*Exercise*.
Exactly as they stand, set down all of the records again.

==== Extracted data ====

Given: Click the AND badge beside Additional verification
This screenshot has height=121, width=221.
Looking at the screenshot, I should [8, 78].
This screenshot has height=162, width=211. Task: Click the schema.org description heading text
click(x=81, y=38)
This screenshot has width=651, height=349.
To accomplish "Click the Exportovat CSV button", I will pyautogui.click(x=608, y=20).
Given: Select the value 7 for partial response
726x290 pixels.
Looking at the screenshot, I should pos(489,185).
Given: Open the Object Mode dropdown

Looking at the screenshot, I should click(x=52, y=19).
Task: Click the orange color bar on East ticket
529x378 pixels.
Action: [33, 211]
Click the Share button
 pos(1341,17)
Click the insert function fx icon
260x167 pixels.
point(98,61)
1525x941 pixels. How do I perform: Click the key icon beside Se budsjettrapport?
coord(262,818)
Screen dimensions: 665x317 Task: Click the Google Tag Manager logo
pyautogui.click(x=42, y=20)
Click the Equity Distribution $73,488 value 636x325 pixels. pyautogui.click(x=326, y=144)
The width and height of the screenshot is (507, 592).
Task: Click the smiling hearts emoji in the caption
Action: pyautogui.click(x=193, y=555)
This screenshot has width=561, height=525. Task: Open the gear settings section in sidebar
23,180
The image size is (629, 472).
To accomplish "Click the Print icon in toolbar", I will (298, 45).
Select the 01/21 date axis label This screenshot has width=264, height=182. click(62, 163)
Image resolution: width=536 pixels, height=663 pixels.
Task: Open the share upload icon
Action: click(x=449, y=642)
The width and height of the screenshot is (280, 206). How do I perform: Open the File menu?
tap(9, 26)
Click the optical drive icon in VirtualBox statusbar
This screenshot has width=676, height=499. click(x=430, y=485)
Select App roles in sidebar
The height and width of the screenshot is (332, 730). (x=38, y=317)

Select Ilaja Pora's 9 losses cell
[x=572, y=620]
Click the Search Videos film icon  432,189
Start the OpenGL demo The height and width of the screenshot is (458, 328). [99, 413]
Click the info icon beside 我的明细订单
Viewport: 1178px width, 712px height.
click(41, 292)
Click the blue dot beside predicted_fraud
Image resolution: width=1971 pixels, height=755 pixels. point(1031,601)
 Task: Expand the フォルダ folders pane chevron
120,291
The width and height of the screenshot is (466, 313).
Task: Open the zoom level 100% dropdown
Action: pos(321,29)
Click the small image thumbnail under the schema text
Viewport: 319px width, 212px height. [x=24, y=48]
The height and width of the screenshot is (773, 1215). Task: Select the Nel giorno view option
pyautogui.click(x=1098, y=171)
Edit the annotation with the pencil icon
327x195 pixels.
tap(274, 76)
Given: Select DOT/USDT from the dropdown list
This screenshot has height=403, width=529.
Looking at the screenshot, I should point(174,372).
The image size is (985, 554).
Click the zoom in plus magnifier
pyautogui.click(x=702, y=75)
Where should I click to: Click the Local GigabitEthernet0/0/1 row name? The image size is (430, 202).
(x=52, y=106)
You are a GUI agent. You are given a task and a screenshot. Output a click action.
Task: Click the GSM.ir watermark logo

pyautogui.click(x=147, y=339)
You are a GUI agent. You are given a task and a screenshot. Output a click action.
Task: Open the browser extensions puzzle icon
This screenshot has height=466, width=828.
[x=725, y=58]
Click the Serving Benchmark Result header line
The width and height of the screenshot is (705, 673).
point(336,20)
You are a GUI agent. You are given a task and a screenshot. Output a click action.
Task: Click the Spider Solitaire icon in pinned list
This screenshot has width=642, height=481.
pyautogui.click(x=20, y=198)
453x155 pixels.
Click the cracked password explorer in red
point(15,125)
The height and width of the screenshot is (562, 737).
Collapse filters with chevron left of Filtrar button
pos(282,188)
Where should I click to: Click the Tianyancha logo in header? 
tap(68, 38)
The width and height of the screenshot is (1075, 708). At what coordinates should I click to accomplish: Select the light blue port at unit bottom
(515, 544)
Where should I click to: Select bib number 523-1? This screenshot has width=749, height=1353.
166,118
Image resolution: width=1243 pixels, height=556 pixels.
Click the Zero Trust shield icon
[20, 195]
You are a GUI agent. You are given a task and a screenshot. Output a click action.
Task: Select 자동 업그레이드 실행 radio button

====

*Response to this task*.
Given: Click the AND badge beside Additional verification
This screenshot has height=121, width=221.
Looking at the screenshot, I should [8, 78].
This screenshot has height=162, width=211. Task: Click the schema.org description heading text
click(x=81, y=38)
This screenshot has width=651, height=349.
To accomplish "Click the Exportovat CSV button", I will pyautogui.click(x=608, y=20).
Given: Select the value 7 for partial response
726x290 pixels.
Looking at the screenshot, I should pos(489,185).
Given: Open the Object Mode dropdown

Looking at the screenshot, I should click(x=52, y=19).
Task: Click the orange color bar on East ticket
529x378 pixels.
Action: [33, 211]
Click the Share button
 pos(1341,17)
Click the insert function fx icon
260x167 pixels.
point(98,61)
1525x941 pixels. How do I perform: Click the key icon beside Se budsjettrapport?
coord(262,818)
Screen dimensions: 665x317 Task: Click the Google Tag Manager logo
pyautogui.click(x=42, y=20)
Click the Equity Distribution $73,488 value 636x325 pixels. pyautogui.click(x=326, y=144)
The width and height of the screenshot is (507, 592).
Task: Click the smiling hearts emoji in the caption
Action: pyautogui.click(x=193, y=555)
This screenshot has width=561, height=525. Task: Open the gear settings section in sidebar
23,180
The image size is (629, 472).
To accomplish "Click the Print icon in toolbar", I will (298, 45).
Select the 01/21 date axis label This screenshot has width=264, height=182. click(62, 163)
Image resolution: width=536 pixels, height=663 pixels.
Task: Open the share upload icon
Action: click(x=449, y=642)
The width and height of the screenshot is (280, 206). How do I perform: Open the File menu?
tap(9, 26)
Click the optical drive icon in VirtualBox statusbar
This screenshot has width=676, height=499. click(x=430, y=485)
Select App roles in sidebar
The height and width of the screenshot is (332, 730). (x=38, y=317)

Select Ilaja Pora's 9 losses cell
[x=572, y=620]
Click the Search Videos film icon  432,189
Start the OpenGL demo The height and width of the screenshot is (458, 328). [99, 413]
Click the info icon beside 我的明细订单
Viewport: 1178px width, 712px height.
click(41, 292)
Click the blue dot beside predicted_fraud
Image resolution: width=1971 pixels, height=755 pixels. point(1031,601)
 Task: Expand the フォルダ folders pane chevron
120,291
The width and height of the screenshot is (466, 313).
Task: Open the zoom level 100% dropdown
Action: pos(321,29)
Click the small image thumbnail under the schema text
Viewport: 319px width, 212px height. [x=24, y=48]
The height and width of the screenshot is (773, 1215). Task: Select the Nel giorno view option
pyautogui.click(x=1098, y=171)
Edit the annotation with the pencil icon
327x195 pixels.
tap(274, 76)
Given: Select DOT/USDT from the dropdown list
This screenshot has height=403, width=529.
Looking at the screenshot, I should point(174,372).
The image size is (985, 554).
Click the zoom in plus magnifier
pyautogui.click(x=702, y=75)
Where should I click to: Click the Local GigabitEthernet0/0/1 row name? The image size is (430, 202).
(x=52, y=106)
You are a GUI agent. You are given a task and a screenshot. Output a click action.
Task: Click the GSM.ir watermark logo

pyautogui.click(x=147, y=339)
You are a GUI agent. You are given a task and a screenshot. Output a click action.
Task: Open the browser extensions puzzle icon
This screenshot has height=466, width=828.
[x=725, y=58]
Click the Serving Benchmark Result header line
The width and height of the screenshot is (705, 673).
point(336,20)
You are a GUI agent. You are given a task and a screenshot. Output a click action.
Task: Click the Spider Solitaire icon in pinned list
This screenshot has width=642, height=481.
pyautogui.click(x=20, y=198)
453x155 pixels.
Click the cracked password explorer in red
point(15,125)
The height and width of the screenshot is (562, 737).
Collapse filters with chevron left of Filtrar button
pos(282,188)
Where should I click to: Click the Tianyancha logo in header? 
tap(68, 38)
The width and height of the screenshot is (1075, 708). At what coordinates should I click to accomplish: Select the light blue port at unit bottom
(515, 544)
Where should I click to: Select bib number 523-1? This screenshot has width=749, height=1353.
166,118
Image resolution: width=1243 pixels, height=556 pixels.
Click the Zero Trust shield icon
[20, 195]
You are a GUI agent. You are given a task and a screenshot. Output a click action.
Task: Select 자동 업그레이드 실행 radio button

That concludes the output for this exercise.